┌──

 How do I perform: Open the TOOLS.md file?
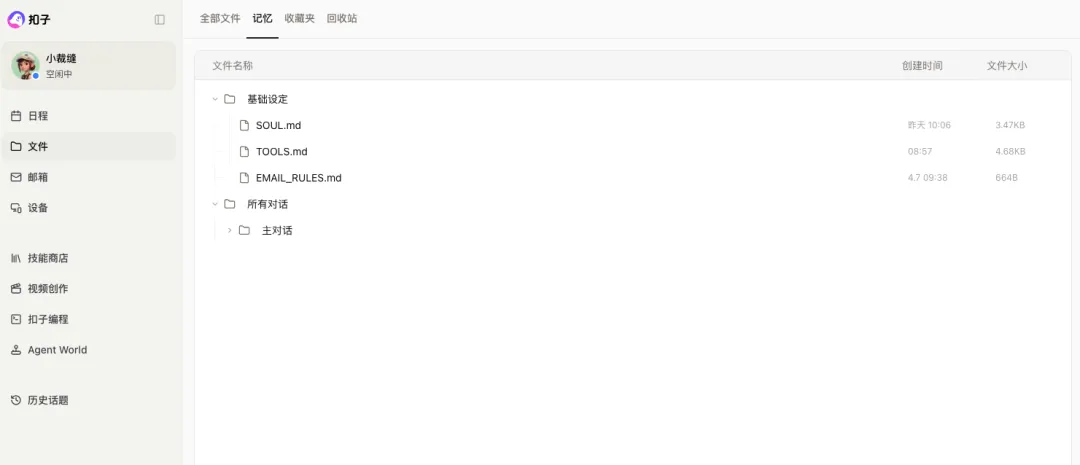[281, 152]
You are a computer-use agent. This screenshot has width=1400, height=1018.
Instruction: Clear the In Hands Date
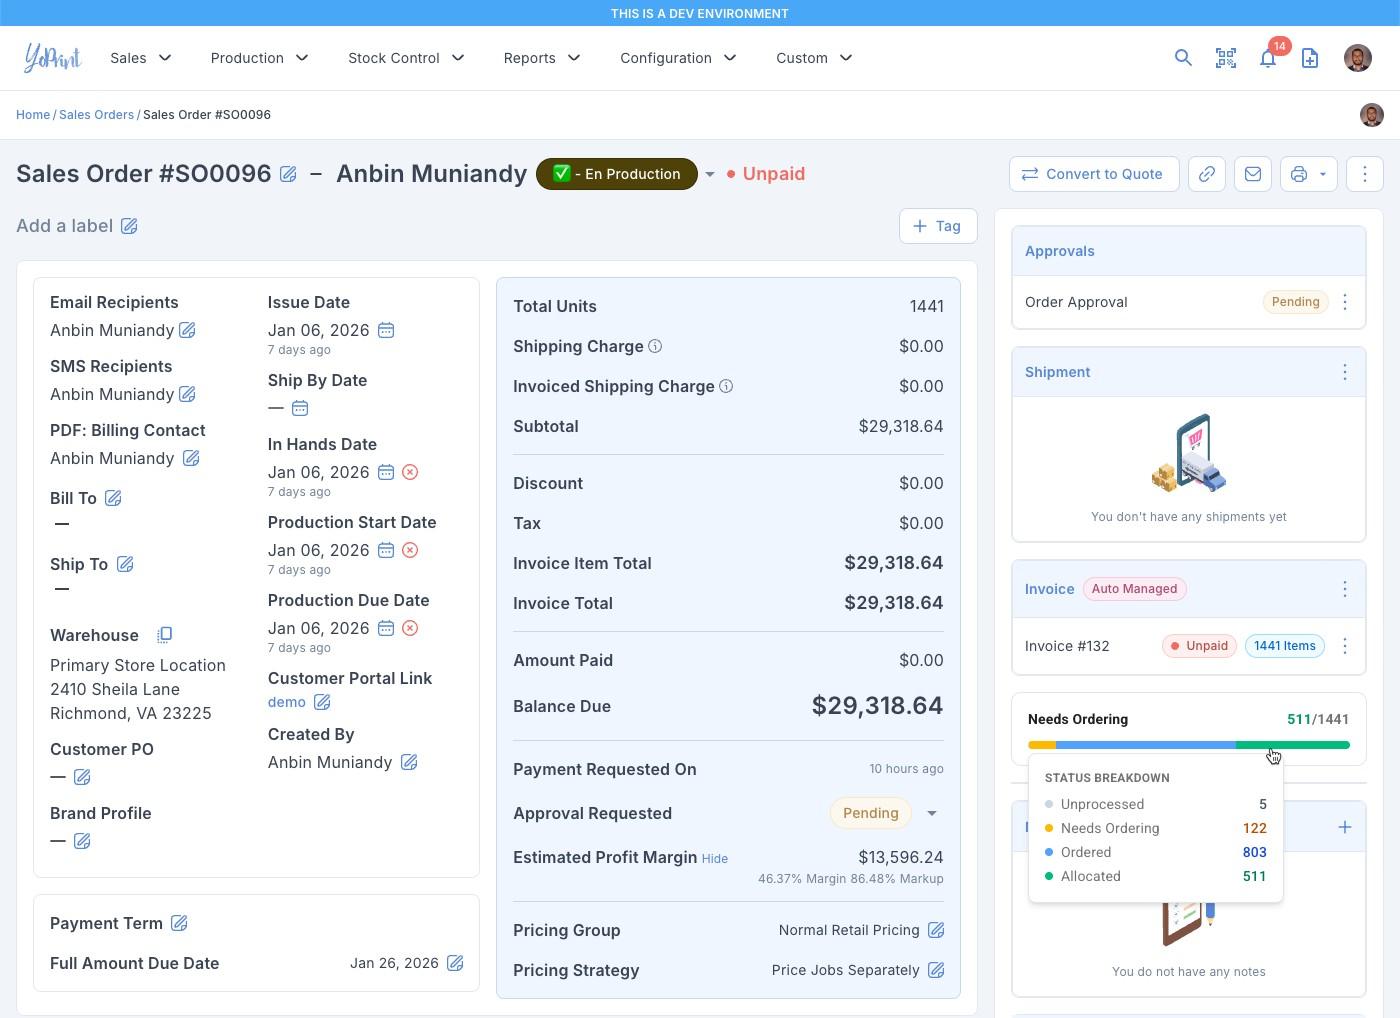click(x=410, y=472)
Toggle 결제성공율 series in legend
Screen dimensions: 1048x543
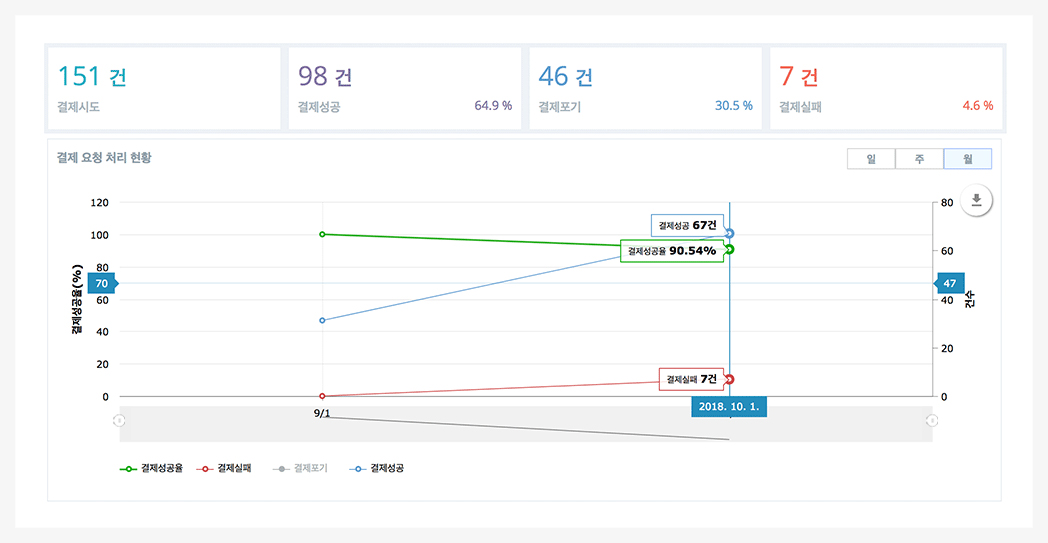coord(152,468)
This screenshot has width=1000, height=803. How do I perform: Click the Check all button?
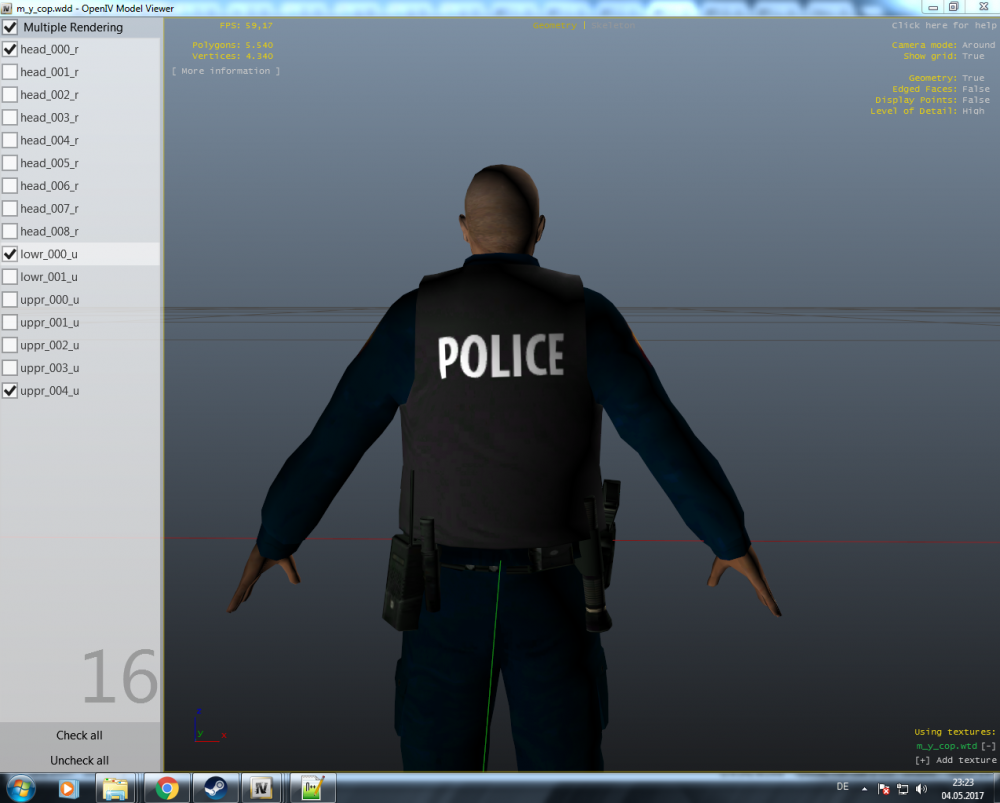(79, 735)
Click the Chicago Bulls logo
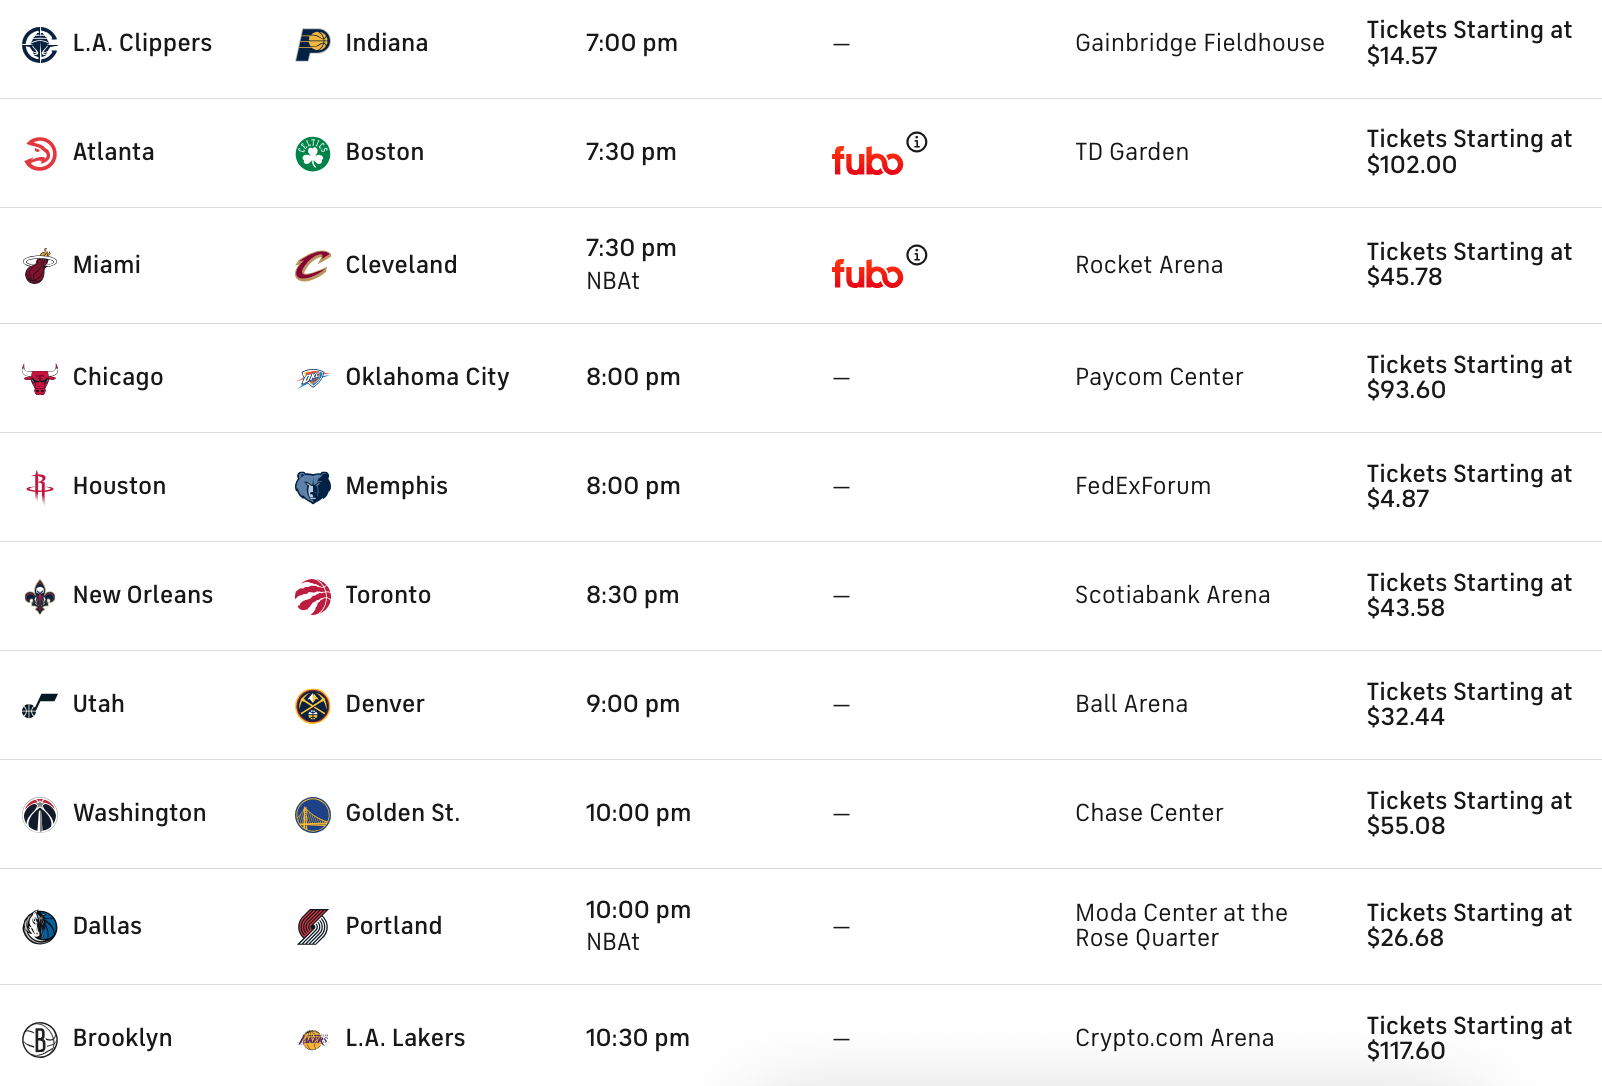Viewport: 1602px width, 1086px height. tap(40, 378)
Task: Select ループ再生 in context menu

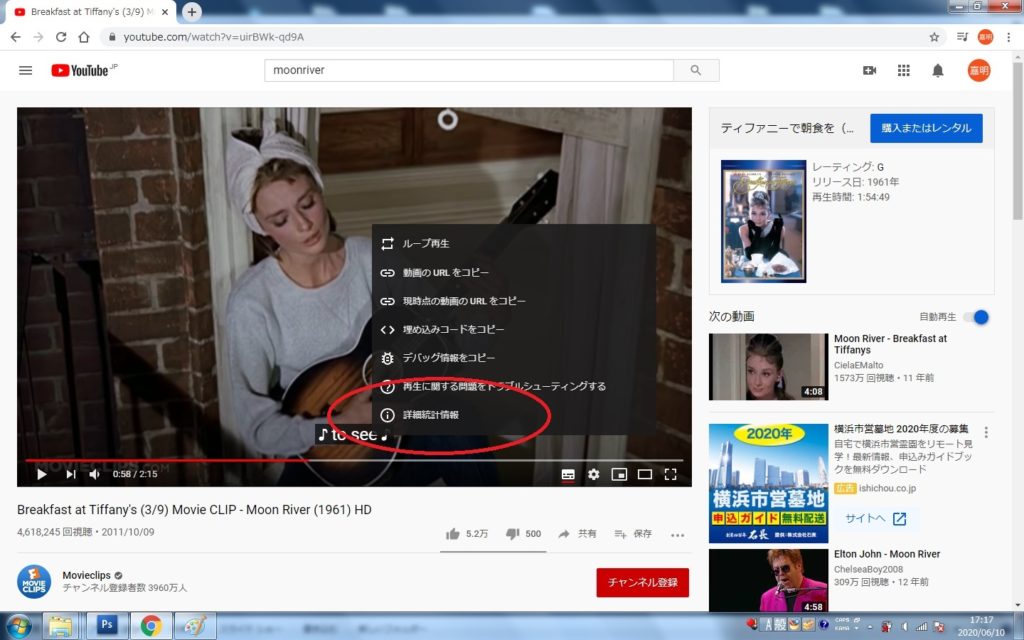Action: coord(426,243)
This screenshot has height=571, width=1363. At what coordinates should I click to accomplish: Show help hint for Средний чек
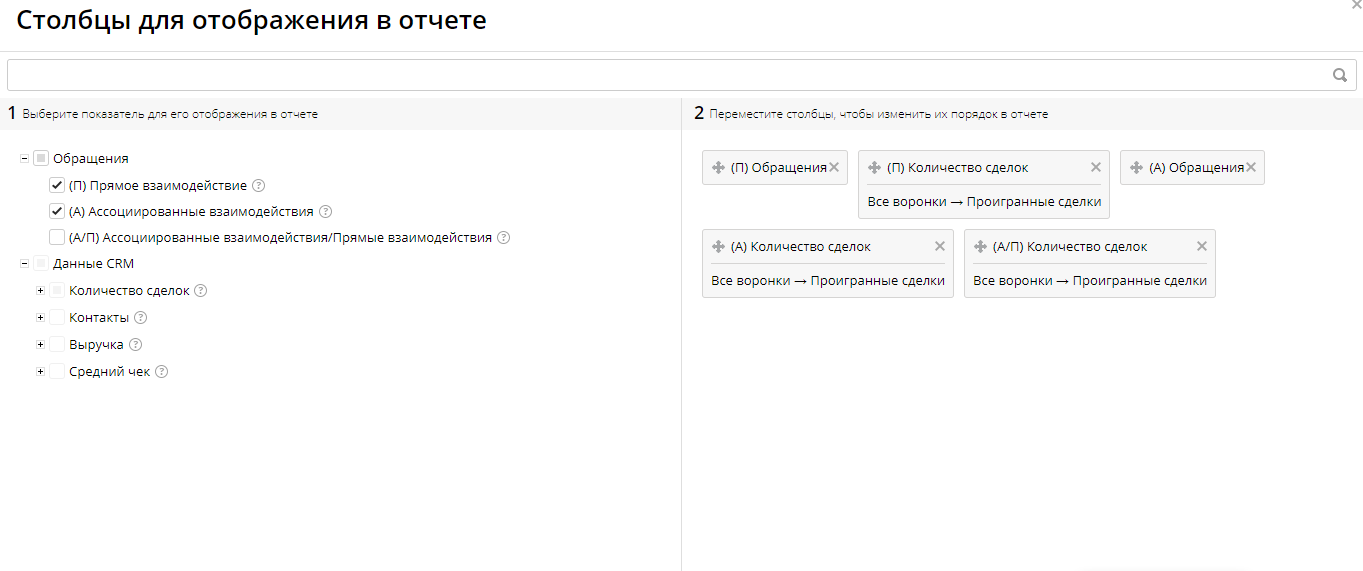point(162,371)
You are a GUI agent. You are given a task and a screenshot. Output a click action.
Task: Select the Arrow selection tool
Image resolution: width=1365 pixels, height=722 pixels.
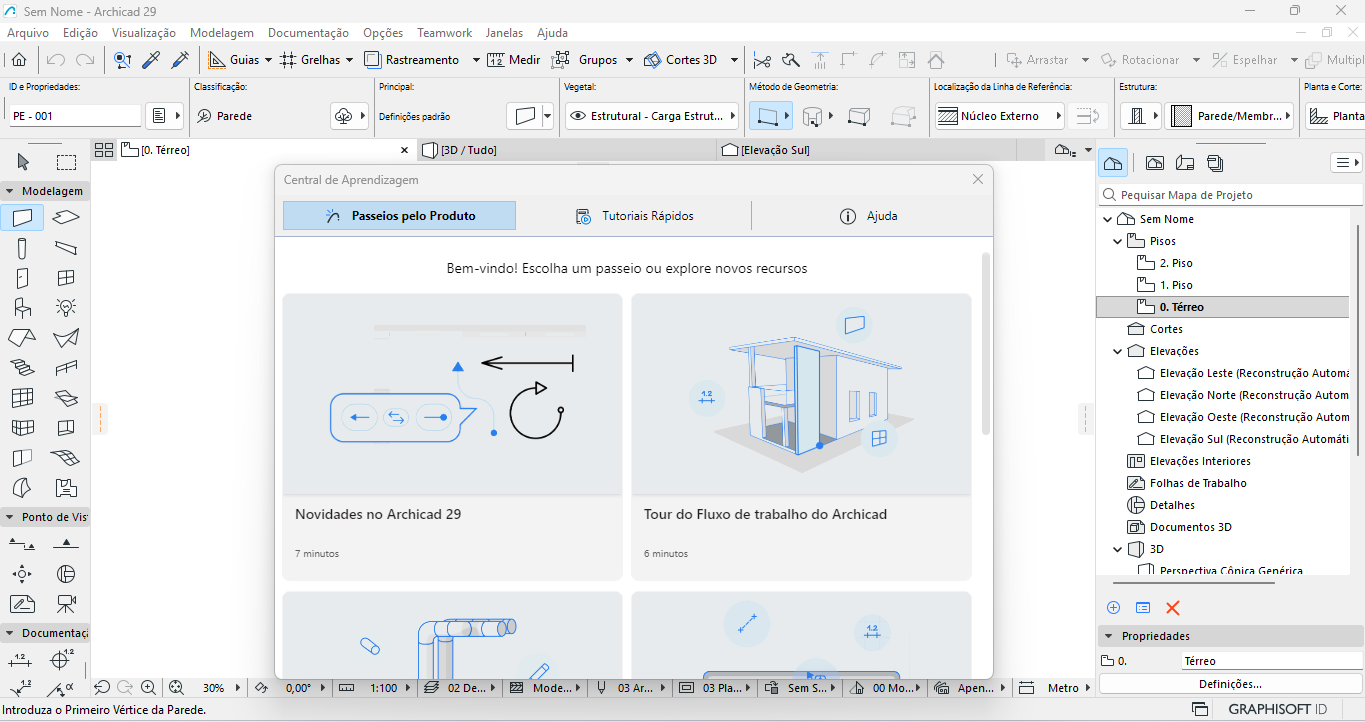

└──

# [Goal of the exercise]
Wherever the string "agent" appears in the listing above, show the whole line.

# [Answer section]
You are a computer-use agent. This screenshot has width=1400, height=1018.
You are a GUI agent. You are given a task and a screenshot. Output a click action.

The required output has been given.